Your existing approach of using environment variables should work, and since environment variables are already tracked by Shake, one approach is to parse DEBUG=YES
and turn it into an environment variable. For example:
main = shakeArgsWith shakeOptions [] $ \_ args -> do
let (vars,files) = partition ('=' `elem`) args
forM_ vars $ \v -> let (a,'=':b) = break (== '=') v in setEnv a b
return $ Just $ if null files then rules else want files >> withoutActions rules
rules :: Rules ()
rules = ...
Since environment variables are local to a process (and their child processes), this will probably work fine.

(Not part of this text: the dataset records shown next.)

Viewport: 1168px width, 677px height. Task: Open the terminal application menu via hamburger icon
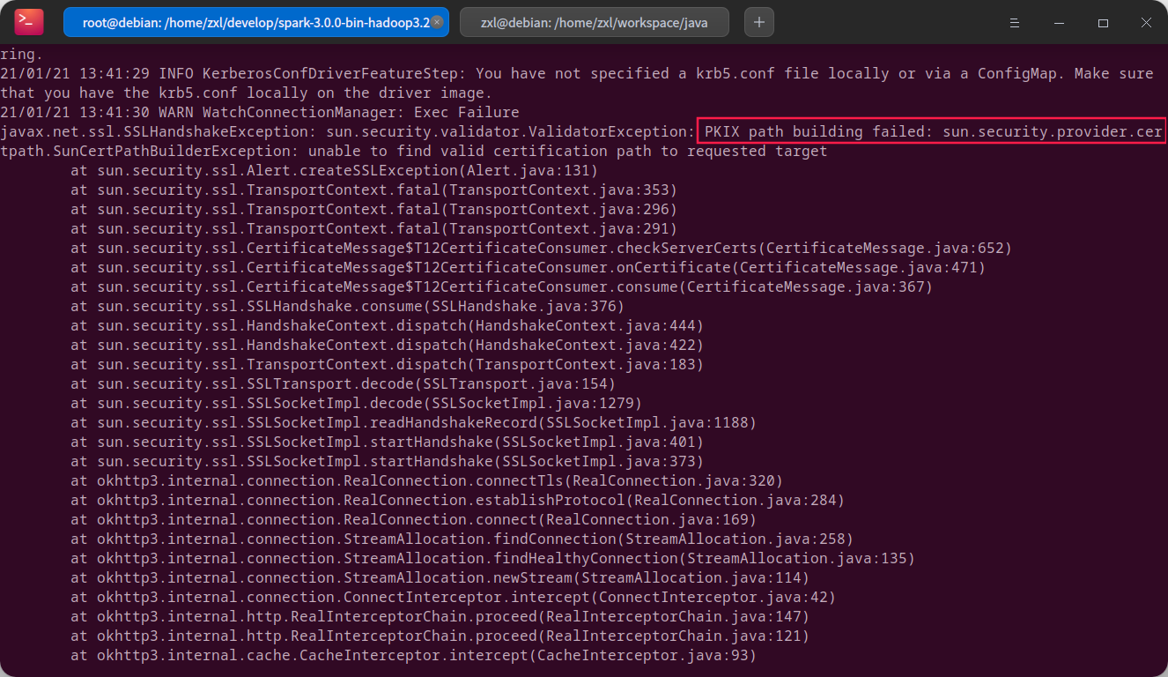click(1015, 22)
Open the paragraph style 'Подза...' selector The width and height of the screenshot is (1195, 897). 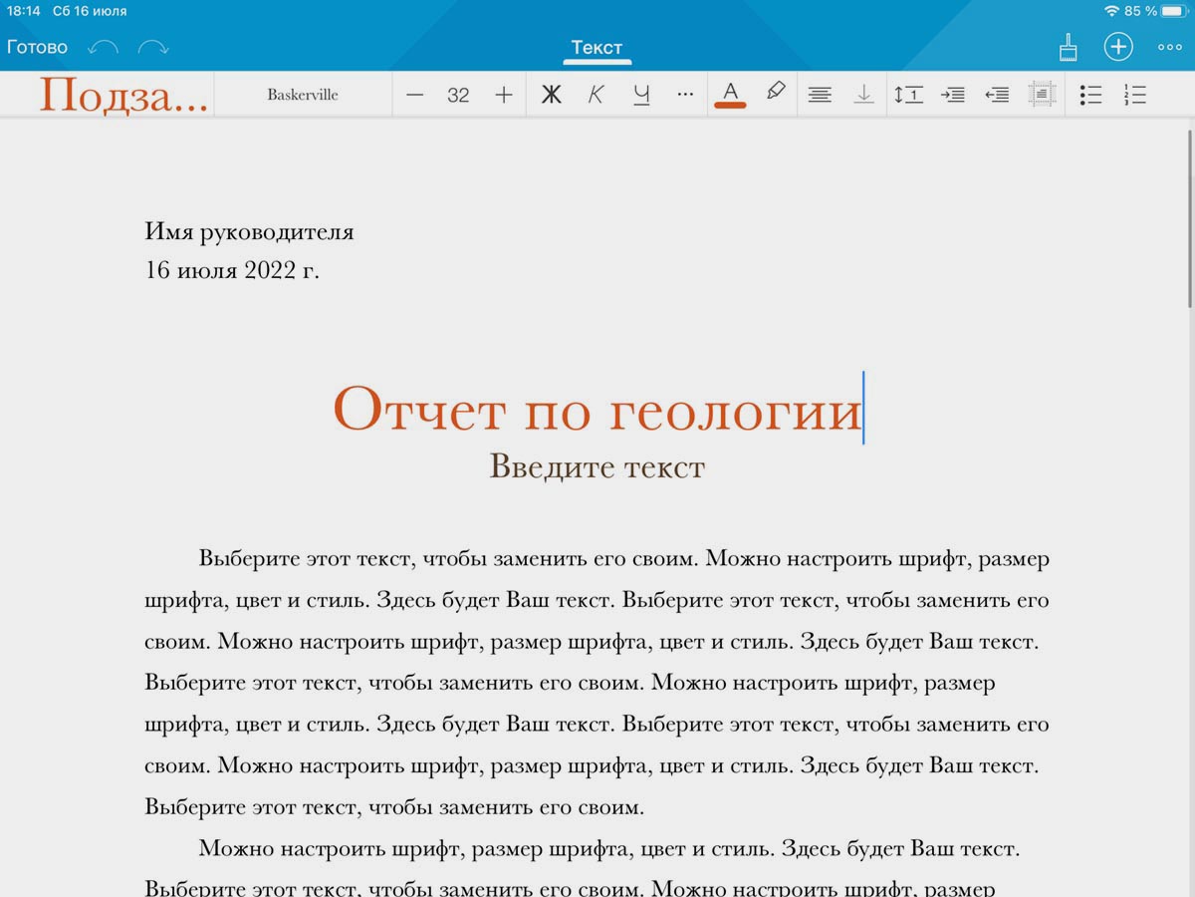(x=123, y=95)
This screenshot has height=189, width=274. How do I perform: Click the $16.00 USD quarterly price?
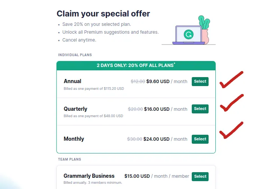pyautogui.click(x=157, y=109)
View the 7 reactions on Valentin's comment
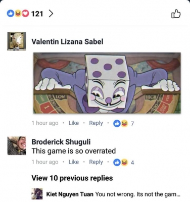This screenshot has height=202, width=190. (x=123, y=124)
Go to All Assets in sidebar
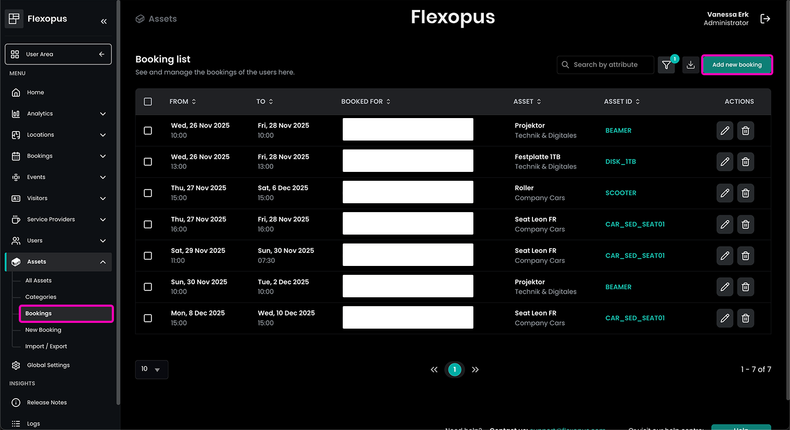This screenshot has height=430, width=790. [39, 281]
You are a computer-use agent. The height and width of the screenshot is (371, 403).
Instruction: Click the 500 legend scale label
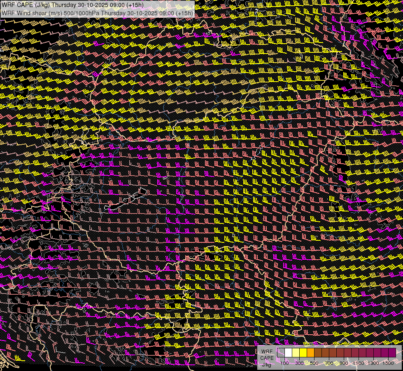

Of course, storing such information in the environment variables is a bit ugly. You can create your own oracle to store the information instead:
main = shakeArgsWith shakeOptions [] $ \_ args -> do
let (vars,files) = partition ('=' `elem`) args
let vars2 = [(a,b) | v <- vars, let (a,'=':b) = break (== '=') v]
return $ Just $ do
global <- addOracle $ \(Global x) -> return $ lookup x vars2
if null files then rules global else want files >> withoutActions (rules global)

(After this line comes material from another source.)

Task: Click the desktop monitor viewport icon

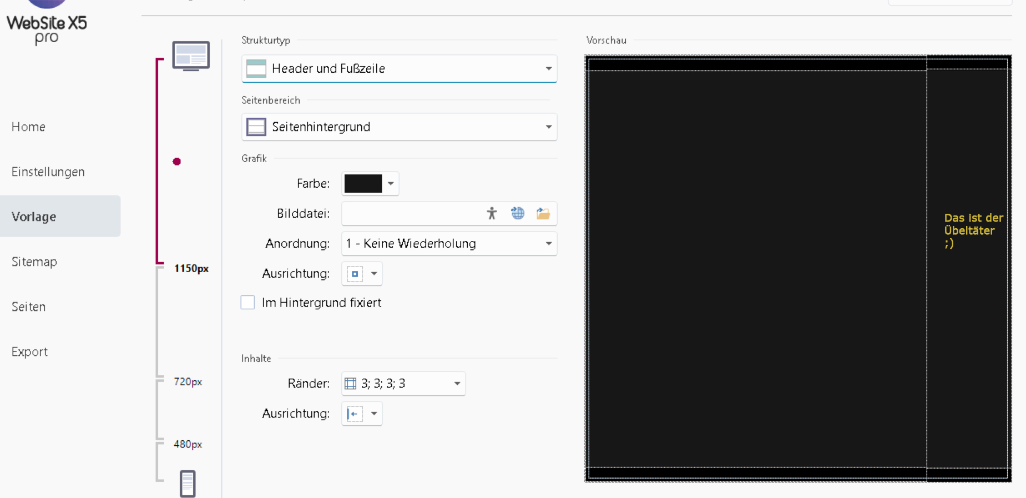Action: (x=190, y=56)
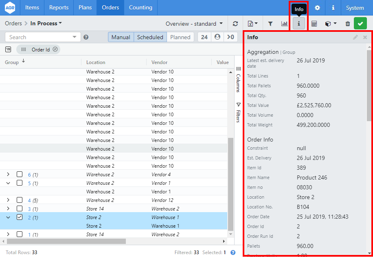Open the bar chart icon
The image size is (373, 257).
[284, 24]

newtype Global = Global String deriving (Show,Typeable,Eq,Hashable,Binary,NFData)
rules :: (Global -> Action (Maybe String)) -> Rules ()
rules global = undefined
Now, instead of writing the information into an environment variable with setEnv
, we store it in an oracle with addOracle
, which will still be tracked and not conflict with any other environment-variable pieces.